Table of Contents
The Naked Objects framework provides several extension points, one of which is the Object Store API used to persist domain objects. JPA Objects provides an implementation of this API to allow Naked Objects domain models to be persisted to an RDBMS. Note that the object store is also sometimes called the "persistor". For the purpose of this document the two are interchangeable[1].
In fact, JPA Objects also implements another Naked Objects API, namely the reflector. This is the component that is used to build up the metamodel. JPA Objects provides an extended version of the standard reflector, allowing selected JPA annotations to be identified as declarative business rules. This also allows JPA Objects to apply some validations on these annotations.
The project also provides a Maven archetype that includes a set of annotated classes and repository implementations for the example 'claims' application that ships with Naked Objects. A run through of using this archetype is given in Appendix A, Using the Maven Archetype.
The most notable aspect of using JPA
Objects is that we annotate our domain classes using the
JPA annotations
(javax.jpa.Entity
and so on). Because
JPA 1.0 does not capture enough semantics for our
purposes (eg there is no support for polymorphic "any" relationships),
we also use Hibernate's
annotations in some circumstances, exposing the fact that Hibernate is
the underlying JPA provider. We hope to remove this
dependency on Hibernate in a future release when we migrate to
JPA 2.0.
Implementations of repositories that are suitable for
prototyping (that is, as used by in-memory object store) are naive,
because they iterate over all instances. As such, they not suitable
for use by the JPA Objects; doing so would be
equivalent to performing a select * from some_table
-
with no where clause - and then filtering client-side in Java.
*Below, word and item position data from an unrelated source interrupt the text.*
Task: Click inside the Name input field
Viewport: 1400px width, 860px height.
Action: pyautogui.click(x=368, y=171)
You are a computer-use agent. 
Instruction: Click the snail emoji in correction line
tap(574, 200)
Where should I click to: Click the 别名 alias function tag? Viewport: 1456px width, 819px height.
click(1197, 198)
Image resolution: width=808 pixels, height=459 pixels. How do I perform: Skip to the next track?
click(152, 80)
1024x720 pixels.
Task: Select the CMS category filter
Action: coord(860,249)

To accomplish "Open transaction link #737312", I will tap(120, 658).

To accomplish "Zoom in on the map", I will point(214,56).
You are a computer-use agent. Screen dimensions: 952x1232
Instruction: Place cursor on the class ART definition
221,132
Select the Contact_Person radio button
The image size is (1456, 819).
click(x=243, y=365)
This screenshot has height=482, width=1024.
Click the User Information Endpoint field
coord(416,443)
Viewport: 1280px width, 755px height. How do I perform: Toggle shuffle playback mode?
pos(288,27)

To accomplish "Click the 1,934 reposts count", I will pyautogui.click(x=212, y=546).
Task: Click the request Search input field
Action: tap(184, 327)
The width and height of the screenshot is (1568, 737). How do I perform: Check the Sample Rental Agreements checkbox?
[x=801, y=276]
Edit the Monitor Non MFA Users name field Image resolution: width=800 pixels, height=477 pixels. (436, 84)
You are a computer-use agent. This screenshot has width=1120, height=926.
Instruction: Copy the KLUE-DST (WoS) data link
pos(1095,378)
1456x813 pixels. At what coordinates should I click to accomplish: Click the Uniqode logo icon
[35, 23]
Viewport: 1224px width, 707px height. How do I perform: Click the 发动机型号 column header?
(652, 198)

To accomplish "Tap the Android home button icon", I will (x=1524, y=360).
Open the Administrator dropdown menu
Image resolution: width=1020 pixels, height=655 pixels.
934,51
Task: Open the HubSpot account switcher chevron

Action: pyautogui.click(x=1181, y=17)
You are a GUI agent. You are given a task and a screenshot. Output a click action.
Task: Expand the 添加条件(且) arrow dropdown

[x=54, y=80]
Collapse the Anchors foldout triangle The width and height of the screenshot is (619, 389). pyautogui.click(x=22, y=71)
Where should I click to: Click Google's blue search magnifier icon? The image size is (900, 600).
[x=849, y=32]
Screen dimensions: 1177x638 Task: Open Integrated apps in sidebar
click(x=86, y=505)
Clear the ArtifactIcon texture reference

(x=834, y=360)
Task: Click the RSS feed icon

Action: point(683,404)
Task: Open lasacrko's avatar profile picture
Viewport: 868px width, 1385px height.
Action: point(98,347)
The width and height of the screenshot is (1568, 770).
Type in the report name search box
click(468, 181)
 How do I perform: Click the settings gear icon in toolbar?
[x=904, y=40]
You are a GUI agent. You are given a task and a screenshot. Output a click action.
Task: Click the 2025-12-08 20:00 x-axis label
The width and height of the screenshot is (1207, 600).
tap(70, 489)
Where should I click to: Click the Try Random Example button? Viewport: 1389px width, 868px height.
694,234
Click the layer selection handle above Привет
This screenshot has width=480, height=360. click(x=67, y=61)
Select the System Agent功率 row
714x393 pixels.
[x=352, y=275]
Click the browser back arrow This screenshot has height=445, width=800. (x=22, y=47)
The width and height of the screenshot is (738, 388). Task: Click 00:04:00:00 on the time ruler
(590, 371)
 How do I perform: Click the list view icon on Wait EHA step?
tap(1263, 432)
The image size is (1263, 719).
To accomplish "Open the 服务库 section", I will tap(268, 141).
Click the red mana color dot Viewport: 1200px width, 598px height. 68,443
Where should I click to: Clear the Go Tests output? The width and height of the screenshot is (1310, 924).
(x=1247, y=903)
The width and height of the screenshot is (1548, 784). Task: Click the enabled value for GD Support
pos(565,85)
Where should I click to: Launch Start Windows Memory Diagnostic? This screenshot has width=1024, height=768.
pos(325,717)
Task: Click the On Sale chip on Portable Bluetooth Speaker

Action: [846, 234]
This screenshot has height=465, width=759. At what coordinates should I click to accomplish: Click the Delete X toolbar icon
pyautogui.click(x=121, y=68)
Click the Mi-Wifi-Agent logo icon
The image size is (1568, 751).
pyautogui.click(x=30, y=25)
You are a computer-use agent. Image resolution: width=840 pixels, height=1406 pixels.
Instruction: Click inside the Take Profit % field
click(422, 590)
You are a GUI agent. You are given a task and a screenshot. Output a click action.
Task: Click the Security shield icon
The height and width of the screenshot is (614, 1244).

Therefore, using JPA Objects requires us to
provide implementations of repository interfaces. We use named queries
(@javax.jpa.NamedQuery
) to simplify this task.
Like Naked Objects itself, JPA Objects also provides an application library (or applib). And the intent is the same: to minimize the coupling from your domain objects to the framework.
In the current release of JPA Objects the only classes in the applib are adapters to allow Naked Objects value types to be persisted as user-defined types. This is discussed further in Chapter 6, Supporting Custom Value Types.
JPA Objects identifies the set of entities
that make up the domain model by walking the graph from the
repositories. These are registered as services in Naked Objects'
nakedobjects.properties
configuration
file.
If you have inheritance hierarchies then it may be necessary
to create dummy actions on your repositories so that all concrete
subclasses are registered. The subclasses can appear either as
parameters or as return types, and the action can be annotated as
@Hidden
so that it does not appear in the
user interface.
In addition, nakedobjects.properties
is
typically used to specify the persistor implementation, ie JPA
Objects' own persistor.
There are further details on configuring Naked Objects and JPA Objects in Chapter 7, Deploying JPA Objects.
[1] In fact, it is the persistor API that JPA Objects actually implements. Under client/server remoting there is an alternative persistor API that abstracts away the network.